## OBJECTIVE
Copy out the lines below word for word, starting at the first line and ending at the line that contains "tap(387, 255)", and include no other lines.

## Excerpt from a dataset

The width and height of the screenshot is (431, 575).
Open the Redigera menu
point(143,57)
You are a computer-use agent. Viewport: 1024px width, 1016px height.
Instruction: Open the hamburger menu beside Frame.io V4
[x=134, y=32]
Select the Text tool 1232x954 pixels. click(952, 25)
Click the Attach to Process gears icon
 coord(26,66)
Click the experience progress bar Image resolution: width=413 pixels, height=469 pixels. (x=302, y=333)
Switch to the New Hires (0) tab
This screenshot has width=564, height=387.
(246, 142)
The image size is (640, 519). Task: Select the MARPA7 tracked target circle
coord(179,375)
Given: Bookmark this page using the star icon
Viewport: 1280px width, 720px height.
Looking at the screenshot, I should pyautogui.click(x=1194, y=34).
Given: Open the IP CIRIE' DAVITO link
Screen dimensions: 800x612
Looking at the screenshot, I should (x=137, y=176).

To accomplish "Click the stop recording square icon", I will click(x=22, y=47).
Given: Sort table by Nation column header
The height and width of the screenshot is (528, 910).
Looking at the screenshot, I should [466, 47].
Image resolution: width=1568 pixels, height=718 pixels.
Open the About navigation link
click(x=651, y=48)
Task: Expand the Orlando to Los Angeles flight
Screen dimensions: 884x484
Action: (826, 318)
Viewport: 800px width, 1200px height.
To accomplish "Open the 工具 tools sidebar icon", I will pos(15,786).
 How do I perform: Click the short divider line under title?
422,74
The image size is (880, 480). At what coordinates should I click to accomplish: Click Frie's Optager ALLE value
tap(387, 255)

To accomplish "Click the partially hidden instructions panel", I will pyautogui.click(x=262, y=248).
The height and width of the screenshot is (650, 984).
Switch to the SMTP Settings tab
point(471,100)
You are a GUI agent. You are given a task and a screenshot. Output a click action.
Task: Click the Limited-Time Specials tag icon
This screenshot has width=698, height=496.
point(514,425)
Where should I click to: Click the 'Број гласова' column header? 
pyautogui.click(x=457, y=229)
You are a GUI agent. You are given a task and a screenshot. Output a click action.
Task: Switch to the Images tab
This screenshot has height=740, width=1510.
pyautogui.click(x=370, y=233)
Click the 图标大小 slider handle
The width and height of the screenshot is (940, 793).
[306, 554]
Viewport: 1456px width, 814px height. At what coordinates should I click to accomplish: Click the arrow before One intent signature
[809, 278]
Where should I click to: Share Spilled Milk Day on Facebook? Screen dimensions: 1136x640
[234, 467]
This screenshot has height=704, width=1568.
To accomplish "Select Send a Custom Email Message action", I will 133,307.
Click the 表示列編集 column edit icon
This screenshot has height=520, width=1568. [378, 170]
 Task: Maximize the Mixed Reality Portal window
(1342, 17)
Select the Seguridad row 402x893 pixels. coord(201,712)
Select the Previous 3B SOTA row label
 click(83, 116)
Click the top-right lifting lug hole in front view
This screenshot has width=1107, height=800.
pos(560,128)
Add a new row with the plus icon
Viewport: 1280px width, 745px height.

## WORKED SOLUTION
The width and height of the screenshot is (431, 575).
Open the Redigera menu
point(143,57)
You are a computer-use agent. Viewport: 1024px width, 1016px height.
Instruction: Open the hamburger menu beside Frame.io V4
[x=134, y=32]
Select the Text tool 1232x954 pixels. click(952, 25)
Click the Attach to Process gears icon
 coord(26,66)
Click the experience progress bar Image resolution: width=413 pixels, height=469 pixels. (x=302, y=333)
Switch to the New Hires (0) tab
This screenshot has width=564, height=387.
(246, 142)
The image size is (640, 519). Task: Select the MARPA7 tracked target circle
coord(179,375)
Given: Bookmark this page using the star icon
Viewport: 1280px width, 720px height.
Looking at the screenshot, I should pyautogui.click(x=1194, y=34).
Given: Open the IP CIRIE' DAVITO link
Screen dimensions: 800x612
Looking at the screenshot, I should (x=137, y=176).

To accomplish "Click the stop recording square icon", I will click(x=22, y=47).
Given: Sort table by Nation column header
The height and width of the screenshot is (528, 910).
Looking at the screenshot, I should [466, 47].
Image resolution: width=1568 pixels, height=718 pixels.
Open the About navigation link
click(x=651, y=48)
Task: Expand the Orlando to Los Angeles flight
Screen dimensions: 884x484
Action: (826, 318)
Viewport: 800px width, 1200px height.
To accomplish "Open the 工具 tools sidebar icon", I will pos(15,786).
 How do I perform: Click the short divider line under title?
422,74
The image size is (880, 480). At what coordinates should I click to accomplish: Click Frie's Optager ALLE value
tap(387, 255)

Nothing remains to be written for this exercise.